This Federal Court decision came out of the collapse into external administration of a coal mining group centred on the Vulcan Coal Mine in the Bowen Basin in Queensland. The companies formed part of the Vitrinite group. The court described a structure in which some entities held mining tenements and assets, while other entities were responsible for extraction, processing, marketing and sale. That mattered because the administrators were not dealing with one company with one balance sheet and one set of contracts. They were dealing with a group whose operations and liabilities were spread across multiple entities.
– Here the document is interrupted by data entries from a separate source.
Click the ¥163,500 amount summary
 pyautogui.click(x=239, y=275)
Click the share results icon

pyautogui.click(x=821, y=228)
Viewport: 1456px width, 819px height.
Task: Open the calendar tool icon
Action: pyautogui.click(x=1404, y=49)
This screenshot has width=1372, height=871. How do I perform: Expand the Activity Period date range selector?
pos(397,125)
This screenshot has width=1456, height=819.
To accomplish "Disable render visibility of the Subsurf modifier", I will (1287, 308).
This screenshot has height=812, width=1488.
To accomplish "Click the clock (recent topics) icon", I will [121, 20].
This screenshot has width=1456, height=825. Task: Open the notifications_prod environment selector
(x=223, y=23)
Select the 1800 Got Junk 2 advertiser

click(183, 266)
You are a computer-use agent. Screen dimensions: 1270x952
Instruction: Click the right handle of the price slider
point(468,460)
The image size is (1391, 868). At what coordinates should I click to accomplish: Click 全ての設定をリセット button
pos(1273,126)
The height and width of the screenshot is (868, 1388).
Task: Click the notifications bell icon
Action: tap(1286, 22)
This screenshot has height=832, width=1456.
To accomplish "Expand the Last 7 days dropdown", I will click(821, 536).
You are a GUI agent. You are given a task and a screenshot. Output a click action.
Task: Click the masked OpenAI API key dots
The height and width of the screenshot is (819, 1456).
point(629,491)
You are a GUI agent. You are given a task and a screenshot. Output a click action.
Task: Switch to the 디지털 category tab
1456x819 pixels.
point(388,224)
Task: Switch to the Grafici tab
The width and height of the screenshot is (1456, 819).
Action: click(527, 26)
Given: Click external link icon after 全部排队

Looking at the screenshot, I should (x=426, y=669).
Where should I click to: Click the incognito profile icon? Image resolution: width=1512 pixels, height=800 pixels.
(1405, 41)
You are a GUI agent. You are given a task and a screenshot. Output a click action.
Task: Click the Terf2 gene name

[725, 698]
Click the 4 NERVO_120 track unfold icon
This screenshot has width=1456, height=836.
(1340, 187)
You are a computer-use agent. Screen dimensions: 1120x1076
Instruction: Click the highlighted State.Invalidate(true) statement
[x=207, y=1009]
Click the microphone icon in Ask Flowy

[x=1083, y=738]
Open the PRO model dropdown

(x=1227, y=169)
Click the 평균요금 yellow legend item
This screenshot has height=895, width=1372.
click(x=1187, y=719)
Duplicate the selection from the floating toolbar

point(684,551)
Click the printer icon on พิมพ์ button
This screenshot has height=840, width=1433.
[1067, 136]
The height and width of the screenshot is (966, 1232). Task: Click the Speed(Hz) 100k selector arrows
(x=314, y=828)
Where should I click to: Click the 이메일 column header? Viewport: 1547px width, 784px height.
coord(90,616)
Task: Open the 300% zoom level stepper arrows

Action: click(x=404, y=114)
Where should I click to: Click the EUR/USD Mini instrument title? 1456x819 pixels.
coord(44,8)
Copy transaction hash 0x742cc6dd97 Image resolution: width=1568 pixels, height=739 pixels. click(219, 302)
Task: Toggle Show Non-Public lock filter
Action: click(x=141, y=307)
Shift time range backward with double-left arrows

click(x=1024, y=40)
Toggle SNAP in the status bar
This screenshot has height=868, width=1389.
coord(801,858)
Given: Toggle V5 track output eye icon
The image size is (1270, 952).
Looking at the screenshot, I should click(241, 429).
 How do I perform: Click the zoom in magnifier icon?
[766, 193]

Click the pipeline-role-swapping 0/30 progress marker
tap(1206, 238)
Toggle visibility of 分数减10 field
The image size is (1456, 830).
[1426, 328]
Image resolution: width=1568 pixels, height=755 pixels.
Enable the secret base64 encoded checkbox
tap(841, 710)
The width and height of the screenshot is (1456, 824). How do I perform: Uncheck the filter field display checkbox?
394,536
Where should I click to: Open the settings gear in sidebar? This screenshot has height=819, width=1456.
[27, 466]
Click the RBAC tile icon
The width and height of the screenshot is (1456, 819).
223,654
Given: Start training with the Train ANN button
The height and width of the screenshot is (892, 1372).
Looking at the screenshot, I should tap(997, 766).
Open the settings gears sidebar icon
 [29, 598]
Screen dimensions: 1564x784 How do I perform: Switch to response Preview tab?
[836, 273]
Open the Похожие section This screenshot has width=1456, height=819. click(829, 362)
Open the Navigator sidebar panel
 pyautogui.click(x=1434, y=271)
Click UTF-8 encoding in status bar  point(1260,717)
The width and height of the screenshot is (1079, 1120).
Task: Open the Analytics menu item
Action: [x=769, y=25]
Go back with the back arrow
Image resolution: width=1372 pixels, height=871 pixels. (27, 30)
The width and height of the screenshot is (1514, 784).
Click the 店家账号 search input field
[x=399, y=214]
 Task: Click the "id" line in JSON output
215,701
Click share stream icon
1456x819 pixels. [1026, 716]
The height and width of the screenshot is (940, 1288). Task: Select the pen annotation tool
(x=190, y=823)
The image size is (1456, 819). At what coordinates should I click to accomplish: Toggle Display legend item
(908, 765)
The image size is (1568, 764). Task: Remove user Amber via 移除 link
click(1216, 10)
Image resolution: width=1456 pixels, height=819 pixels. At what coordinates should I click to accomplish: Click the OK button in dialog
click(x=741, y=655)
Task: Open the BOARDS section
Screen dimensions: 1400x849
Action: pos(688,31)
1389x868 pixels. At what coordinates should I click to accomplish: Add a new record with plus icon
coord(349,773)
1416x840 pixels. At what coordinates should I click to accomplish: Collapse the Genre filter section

The mine had been operated by VMM since May 2020. VSM had been appointed in February 2022 to promote, market, sell and distribute coal, with that arrangement continuing until January 2026. On 22 February 2026, Trafigura Pty Ltd, a secured creditor, appointed receivers over the assets and undertakings of the Vitrinite entities and also appointed administrators to those entities. On 25 February 2026, the management of the VMM entities appointed the same administrators to those companies. Soon after, on 27 February 2026, the mine was placed into care and maintenance. The workforce was cut dramatically, with 362 employees made redundant and 23 retained to oversee care and maintenance.
The administrators then came to court for practical relief. They needed more time before holding the second creditors' meetings, and they wanted orders dealing with personal liability under two funding deeds entered into shortly after the appointments. The application was heard quickly, on an ex parte basis, after notice had been given to creditors, ASIC and the Department of Employment and Workplace Relations. No creditor appeared to oppose the application and no objections were received.